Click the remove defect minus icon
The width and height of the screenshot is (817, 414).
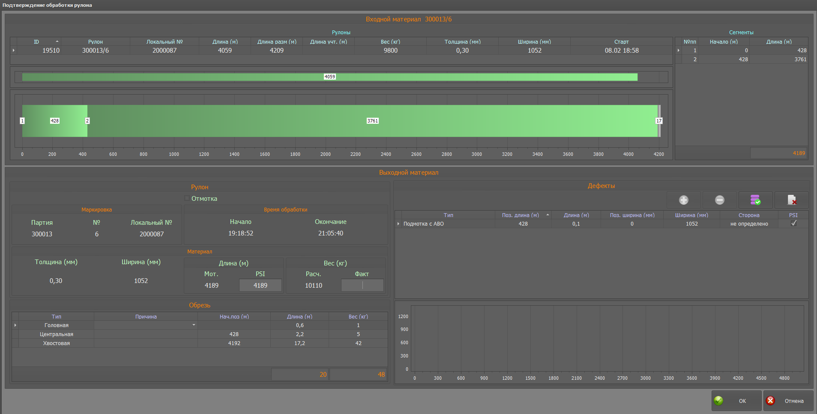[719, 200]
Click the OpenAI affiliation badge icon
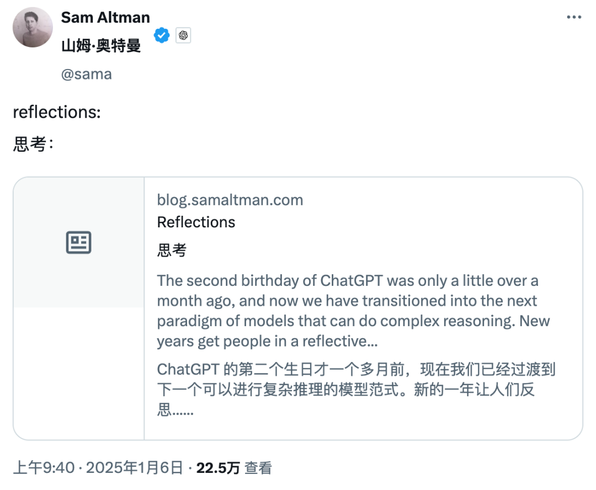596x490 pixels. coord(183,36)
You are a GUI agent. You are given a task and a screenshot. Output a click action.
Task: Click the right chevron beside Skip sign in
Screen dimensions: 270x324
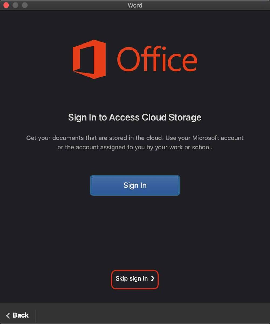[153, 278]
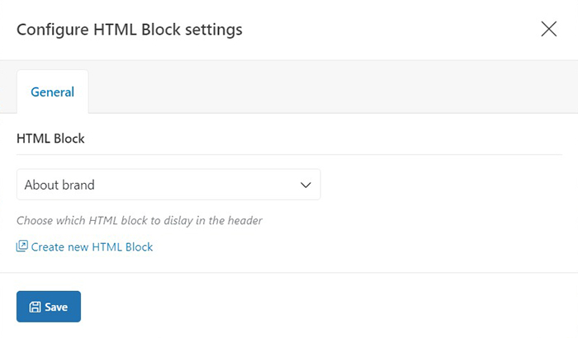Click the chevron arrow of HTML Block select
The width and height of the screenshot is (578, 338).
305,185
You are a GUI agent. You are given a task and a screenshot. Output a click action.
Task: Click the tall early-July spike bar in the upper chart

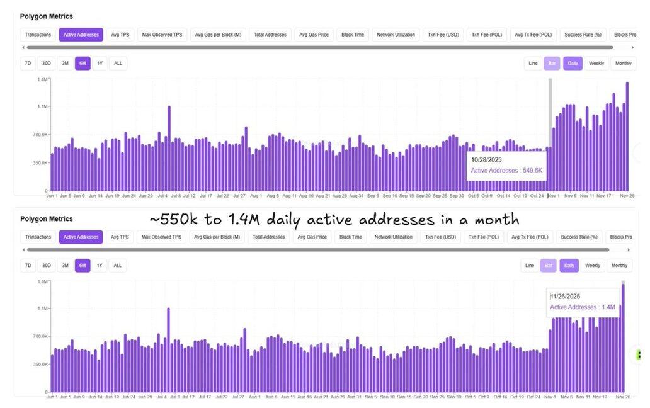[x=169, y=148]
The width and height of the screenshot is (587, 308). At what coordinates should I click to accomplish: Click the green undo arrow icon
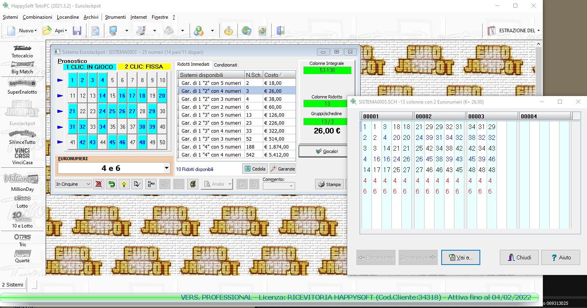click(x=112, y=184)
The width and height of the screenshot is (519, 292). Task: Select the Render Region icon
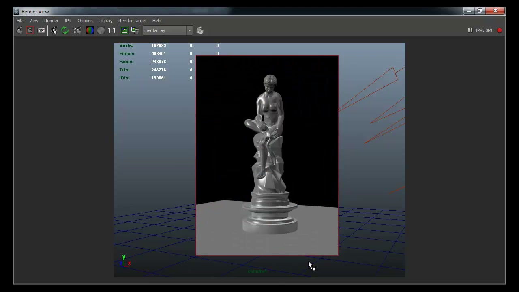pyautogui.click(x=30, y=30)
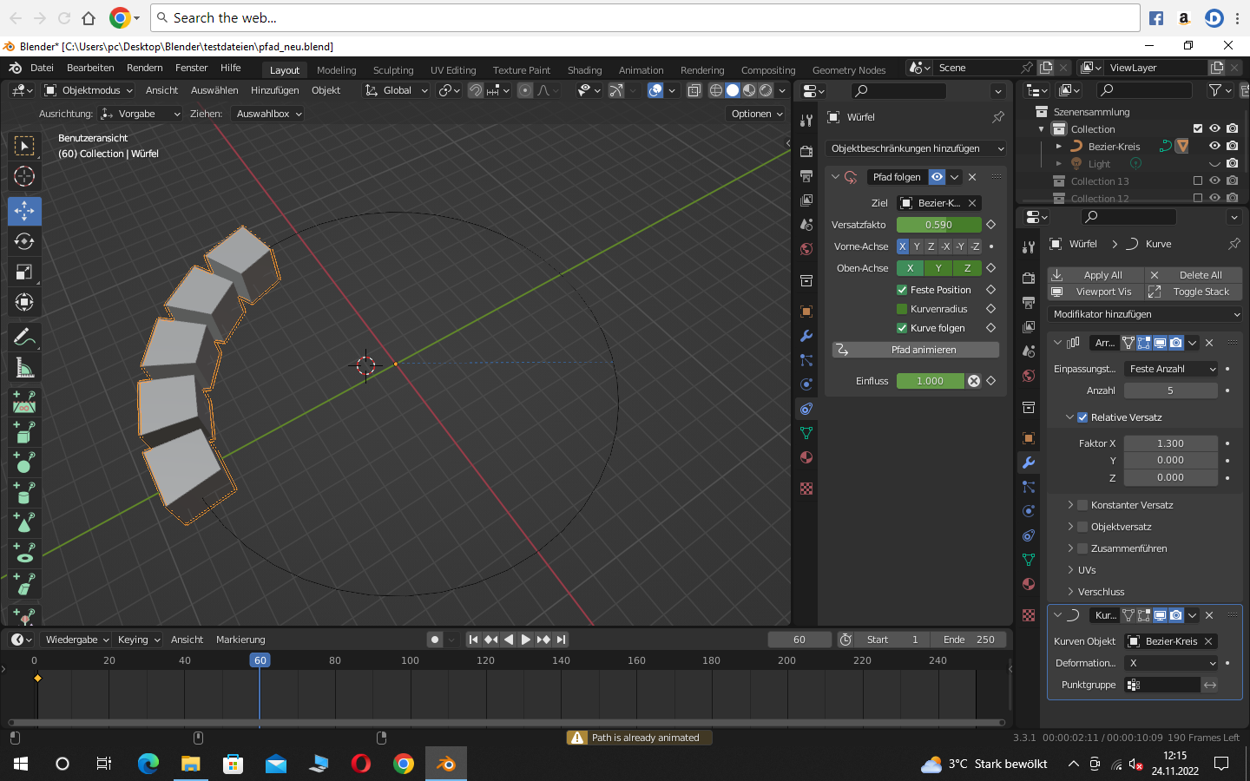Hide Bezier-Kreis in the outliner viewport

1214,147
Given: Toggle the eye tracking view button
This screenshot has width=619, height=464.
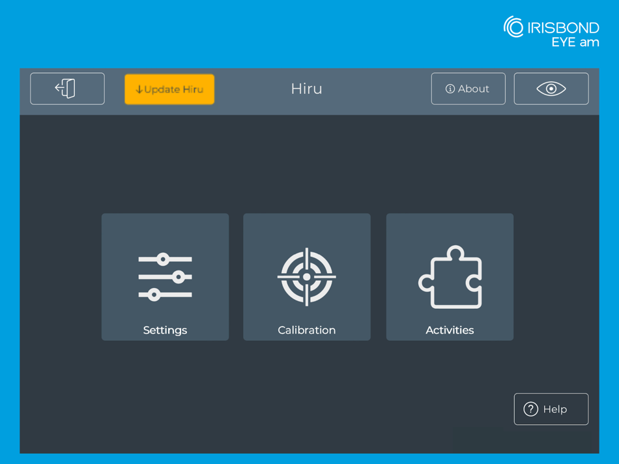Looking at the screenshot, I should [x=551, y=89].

_ _ _ _ _ _ _

• **To do**
Return the listing above in full and without alteration, excluding its pictures.

• **Result of this exercise**
Click the remove defect minus icon
The width and height of the screenshot is (817, 414).
[719, 200]
Click the OpenAI affiliation badge icon
596x490 pixels. coord(183,36)
You are a GUI agent. You are given a task and a screenshot. Output a click action.
Task: Click the right chevron beside Skip sign in
Screen dimensions: 270x324
[153, 278]
Click the chevron arrow of HTML Block select
The width and height of the screenshot is (578, 338).
305,185
You are a GUI agent. You are given a task and a screenshot. Output a click action.
Task: Click the tall early-July spike bar in the upper chart

[x=169, y=148]
The width and height of the screenshot is (587, 308). At what coordinates should I click to accomplish: Click the green undo arrow icon
click(x=112, y=184)
The width and height of the screenshot is (519, 292). Task: Select the Render Region icon
pyautogui.click(x=30, y=30)
Hide Bezier-Kreis in the outliner viewport

1214,147
Given: Toggle the eye tracking view button
This screenshot has width=619, height=464.
Looking at the screenshot, I should [x=551, y=89].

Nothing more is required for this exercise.